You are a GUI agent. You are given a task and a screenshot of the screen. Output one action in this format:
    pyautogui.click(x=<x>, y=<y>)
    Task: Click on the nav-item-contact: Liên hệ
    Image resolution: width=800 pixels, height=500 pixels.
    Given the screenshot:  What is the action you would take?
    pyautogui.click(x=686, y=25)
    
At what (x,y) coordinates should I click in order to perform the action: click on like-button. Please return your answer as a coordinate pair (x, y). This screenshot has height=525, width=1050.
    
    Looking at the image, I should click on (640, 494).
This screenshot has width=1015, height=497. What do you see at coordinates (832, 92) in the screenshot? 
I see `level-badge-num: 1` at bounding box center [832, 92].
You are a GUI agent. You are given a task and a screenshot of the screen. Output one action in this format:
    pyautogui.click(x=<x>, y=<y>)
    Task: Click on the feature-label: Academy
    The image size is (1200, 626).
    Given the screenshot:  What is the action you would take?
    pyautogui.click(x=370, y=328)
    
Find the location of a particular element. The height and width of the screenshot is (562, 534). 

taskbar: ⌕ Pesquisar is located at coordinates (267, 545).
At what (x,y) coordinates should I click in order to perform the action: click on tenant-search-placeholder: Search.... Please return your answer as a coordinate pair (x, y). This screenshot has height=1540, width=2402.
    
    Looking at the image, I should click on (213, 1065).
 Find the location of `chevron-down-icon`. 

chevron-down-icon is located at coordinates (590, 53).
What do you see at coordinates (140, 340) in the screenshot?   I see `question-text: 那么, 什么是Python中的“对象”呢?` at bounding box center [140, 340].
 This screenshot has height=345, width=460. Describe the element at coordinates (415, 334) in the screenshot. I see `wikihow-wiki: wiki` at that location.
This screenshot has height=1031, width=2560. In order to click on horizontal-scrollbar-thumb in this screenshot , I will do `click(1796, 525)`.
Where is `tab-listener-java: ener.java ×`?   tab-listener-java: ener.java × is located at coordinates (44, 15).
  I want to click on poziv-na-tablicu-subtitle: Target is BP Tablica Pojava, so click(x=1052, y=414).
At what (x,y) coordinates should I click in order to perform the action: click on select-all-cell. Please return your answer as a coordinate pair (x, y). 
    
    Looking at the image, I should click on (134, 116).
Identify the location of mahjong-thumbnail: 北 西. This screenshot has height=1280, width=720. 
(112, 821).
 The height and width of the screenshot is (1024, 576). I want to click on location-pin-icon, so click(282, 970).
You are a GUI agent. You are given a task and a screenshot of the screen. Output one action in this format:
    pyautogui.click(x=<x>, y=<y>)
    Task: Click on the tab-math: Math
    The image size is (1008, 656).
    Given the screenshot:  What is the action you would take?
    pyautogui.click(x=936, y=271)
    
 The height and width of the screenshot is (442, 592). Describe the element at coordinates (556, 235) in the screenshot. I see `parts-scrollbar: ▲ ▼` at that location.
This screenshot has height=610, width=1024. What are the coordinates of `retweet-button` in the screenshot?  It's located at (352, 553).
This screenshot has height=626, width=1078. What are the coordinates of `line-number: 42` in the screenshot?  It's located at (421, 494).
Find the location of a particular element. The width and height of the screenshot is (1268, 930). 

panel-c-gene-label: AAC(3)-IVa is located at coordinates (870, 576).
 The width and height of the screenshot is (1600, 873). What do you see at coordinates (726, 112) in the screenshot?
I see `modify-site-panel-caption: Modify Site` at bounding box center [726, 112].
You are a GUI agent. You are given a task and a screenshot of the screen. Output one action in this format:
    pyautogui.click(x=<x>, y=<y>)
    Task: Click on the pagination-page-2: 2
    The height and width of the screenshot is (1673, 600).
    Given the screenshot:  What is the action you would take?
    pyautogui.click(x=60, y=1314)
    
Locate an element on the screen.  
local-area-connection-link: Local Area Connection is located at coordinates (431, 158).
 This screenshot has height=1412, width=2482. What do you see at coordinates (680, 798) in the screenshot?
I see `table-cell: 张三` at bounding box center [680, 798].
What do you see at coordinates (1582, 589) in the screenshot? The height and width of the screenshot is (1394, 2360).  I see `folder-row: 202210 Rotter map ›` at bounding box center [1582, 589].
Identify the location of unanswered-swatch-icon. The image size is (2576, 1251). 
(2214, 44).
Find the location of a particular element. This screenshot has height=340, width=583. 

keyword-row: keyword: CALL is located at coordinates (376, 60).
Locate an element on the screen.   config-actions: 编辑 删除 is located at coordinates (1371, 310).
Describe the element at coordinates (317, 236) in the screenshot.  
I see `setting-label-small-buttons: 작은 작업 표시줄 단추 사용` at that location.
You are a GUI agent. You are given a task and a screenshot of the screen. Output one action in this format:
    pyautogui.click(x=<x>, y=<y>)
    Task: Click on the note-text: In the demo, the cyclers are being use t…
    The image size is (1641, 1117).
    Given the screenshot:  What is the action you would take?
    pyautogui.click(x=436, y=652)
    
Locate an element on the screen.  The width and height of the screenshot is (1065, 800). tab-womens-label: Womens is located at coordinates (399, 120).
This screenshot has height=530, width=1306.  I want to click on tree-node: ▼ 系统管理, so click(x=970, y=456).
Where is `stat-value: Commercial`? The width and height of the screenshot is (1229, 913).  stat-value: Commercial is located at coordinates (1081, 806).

⁂

■ Job item:
Copy out the rows again word for word, starting at the line that contains "This screenshot has height=530, width=1306." and ending at the end of the rows.

■ Response:
This screenshot has height=530, width=1306.  I want to click on tree-node: ▼ 系统管理, so click(x=970, y=456).
Where is `stat-value: Commercial`? The width and height of the screenshot is (1229, 913).  stat-value: Commercial is located at coordinates (1081, 806).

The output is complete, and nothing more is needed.